All too often — and it seems to be increasing — I am asked to defend employers against charges or lawsuits alleging “hostile work environment.” Nothing more. Something is missing from these claims — the allegation that the hostility was caused by the plaintiff’s legally protected trait or activity; for example, “My supervisor is hostile toward me because I’m female and he doesn’t like women” or “I made a sexual harassment claim against him, and now he’s retaliating against me.”
The U.S. Supreme Court has from the beginning cautioned the courts that Title VII is not intended to be a “code of civility”; instead, it’s intended to prohibit and punish discrimination based on a handful of legally protected traits — traits Congress has determined merit strong legal protection because of historical bias against persons born into those classes, and the debilitating effect it has had on American society generally (including economic performance).
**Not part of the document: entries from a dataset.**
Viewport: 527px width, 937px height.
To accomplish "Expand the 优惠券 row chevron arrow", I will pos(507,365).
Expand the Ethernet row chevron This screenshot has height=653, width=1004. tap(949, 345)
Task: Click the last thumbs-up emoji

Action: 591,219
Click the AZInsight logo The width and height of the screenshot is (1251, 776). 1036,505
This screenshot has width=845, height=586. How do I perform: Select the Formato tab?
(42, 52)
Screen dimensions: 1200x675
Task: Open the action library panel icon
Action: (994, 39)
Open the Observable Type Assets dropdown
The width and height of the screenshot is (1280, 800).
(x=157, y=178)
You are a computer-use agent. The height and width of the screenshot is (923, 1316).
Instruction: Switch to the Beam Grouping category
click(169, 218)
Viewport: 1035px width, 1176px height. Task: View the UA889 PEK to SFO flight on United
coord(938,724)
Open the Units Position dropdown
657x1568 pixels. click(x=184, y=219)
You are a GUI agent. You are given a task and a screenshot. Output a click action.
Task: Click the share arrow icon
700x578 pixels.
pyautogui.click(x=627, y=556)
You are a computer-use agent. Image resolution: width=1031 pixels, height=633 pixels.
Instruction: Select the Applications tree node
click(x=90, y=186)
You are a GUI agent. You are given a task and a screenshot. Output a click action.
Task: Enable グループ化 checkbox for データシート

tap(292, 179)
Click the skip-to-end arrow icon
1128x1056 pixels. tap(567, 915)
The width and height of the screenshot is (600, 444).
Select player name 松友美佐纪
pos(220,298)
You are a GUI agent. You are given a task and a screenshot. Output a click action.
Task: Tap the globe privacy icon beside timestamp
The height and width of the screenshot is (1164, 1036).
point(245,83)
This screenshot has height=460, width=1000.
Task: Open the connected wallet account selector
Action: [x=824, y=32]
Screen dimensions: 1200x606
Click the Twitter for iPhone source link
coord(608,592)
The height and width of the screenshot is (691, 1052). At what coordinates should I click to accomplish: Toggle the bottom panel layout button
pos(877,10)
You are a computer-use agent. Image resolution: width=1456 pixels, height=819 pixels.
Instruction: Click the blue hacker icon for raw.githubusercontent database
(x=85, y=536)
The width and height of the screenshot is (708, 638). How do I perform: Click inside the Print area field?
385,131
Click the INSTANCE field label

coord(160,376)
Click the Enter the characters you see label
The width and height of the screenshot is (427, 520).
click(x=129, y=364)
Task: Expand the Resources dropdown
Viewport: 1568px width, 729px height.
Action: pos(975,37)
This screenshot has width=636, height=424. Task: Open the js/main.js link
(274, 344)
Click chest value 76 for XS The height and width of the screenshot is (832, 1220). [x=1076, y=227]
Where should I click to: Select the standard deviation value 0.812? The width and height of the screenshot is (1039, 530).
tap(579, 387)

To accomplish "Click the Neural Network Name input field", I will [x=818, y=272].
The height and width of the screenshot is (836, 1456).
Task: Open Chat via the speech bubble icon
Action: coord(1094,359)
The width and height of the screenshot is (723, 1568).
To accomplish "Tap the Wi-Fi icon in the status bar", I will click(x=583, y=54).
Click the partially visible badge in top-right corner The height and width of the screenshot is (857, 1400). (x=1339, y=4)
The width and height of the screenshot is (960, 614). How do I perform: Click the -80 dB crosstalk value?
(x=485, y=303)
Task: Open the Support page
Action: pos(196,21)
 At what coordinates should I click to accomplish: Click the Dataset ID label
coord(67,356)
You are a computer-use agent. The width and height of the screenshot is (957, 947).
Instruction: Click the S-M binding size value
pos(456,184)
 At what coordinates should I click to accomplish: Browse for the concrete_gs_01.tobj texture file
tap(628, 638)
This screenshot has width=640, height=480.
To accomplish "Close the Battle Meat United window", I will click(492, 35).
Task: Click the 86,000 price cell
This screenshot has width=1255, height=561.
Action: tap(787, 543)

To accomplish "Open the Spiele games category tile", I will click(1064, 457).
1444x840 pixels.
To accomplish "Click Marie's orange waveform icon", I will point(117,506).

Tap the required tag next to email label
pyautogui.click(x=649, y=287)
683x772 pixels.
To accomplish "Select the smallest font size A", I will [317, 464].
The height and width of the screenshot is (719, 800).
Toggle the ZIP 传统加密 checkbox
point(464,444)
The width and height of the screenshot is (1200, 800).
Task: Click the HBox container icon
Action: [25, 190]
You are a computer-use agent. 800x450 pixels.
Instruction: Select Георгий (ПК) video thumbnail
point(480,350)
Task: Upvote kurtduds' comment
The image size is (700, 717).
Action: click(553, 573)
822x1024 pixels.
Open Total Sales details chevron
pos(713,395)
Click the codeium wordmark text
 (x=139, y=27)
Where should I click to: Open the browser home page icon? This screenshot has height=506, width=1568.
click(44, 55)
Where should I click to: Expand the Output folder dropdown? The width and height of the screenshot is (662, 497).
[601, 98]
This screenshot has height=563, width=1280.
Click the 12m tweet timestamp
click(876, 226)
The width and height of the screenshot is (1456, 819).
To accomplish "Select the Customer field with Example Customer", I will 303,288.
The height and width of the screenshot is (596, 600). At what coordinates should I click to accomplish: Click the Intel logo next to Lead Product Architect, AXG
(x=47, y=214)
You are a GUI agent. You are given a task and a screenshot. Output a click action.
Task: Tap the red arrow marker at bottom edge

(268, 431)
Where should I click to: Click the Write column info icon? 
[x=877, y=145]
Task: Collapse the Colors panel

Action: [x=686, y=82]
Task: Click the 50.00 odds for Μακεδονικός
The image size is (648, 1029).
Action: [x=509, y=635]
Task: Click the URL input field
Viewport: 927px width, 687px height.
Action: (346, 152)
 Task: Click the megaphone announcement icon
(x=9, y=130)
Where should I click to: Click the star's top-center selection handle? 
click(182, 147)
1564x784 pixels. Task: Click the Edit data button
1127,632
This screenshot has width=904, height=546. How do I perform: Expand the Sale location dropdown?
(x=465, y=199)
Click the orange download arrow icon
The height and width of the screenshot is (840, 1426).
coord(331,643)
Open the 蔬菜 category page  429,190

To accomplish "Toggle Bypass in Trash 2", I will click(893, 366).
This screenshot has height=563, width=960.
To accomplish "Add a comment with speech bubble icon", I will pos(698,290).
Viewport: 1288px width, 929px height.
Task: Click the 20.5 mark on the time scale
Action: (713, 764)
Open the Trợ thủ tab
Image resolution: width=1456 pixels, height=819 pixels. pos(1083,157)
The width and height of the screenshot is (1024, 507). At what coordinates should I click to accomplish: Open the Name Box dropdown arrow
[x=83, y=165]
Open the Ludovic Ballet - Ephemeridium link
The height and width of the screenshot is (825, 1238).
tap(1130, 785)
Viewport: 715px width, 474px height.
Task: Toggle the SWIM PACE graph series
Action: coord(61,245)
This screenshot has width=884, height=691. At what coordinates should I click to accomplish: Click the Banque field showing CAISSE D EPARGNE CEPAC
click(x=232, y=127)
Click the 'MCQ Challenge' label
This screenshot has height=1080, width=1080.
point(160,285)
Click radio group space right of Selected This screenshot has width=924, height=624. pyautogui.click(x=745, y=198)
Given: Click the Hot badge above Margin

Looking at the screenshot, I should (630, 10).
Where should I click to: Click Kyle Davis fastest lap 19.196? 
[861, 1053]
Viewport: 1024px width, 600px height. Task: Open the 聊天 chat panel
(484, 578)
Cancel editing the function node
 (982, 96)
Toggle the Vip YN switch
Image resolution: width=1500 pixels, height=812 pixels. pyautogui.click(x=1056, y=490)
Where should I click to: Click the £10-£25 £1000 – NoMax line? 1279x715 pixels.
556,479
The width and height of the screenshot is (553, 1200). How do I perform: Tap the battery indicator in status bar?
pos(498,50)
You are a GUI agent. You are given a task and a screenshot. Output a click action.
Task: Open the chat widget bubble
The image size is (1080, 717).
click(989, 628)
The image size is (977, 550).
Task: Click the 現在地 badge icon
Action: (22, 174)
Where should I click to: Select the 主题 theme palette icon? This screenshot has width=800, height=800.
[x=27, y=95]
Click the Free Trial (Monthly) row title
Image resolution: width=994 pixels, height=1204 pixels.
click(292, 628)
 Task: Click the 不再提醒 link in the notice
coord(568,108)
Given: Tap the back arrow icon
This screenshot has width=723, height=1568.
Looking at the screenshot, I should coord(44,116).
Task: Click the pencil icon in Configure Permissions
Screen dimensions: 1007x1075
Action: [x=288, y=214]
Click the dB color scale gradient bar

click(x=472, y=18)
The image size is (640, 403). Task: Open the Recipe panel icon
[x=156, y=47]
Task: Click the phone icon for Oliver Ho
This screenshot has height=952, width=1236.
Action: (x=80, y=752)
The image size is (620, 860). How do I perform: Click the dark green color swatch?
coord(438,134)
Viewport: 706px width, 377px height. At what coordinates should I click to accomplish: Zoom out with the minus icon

The caution against the code of civility misinterpretation, however, is being lost in the workplace. Lay persons routinely think it violates their civil rights if someone simply isn’t nice to them. This attitude has complicated origins but, no doubt, the increase in legally enforced civil rights in society generally, and our society’s emphasis on Constitutional protections, combined with the ever-present misconception that the Constitution actually applies in the private sector — it doesn’t — explains it in part.
There are other factors at play. For example, give a person legal rights, but without fully educating him about what they mean, and he inevitably will misinterpret their scope. And we have a lot of those persons in the United States. (Before you mistake me for Rush Limbaugh, this happens across the political spectrum — from workplace “activists” to Second Amendment zealots.)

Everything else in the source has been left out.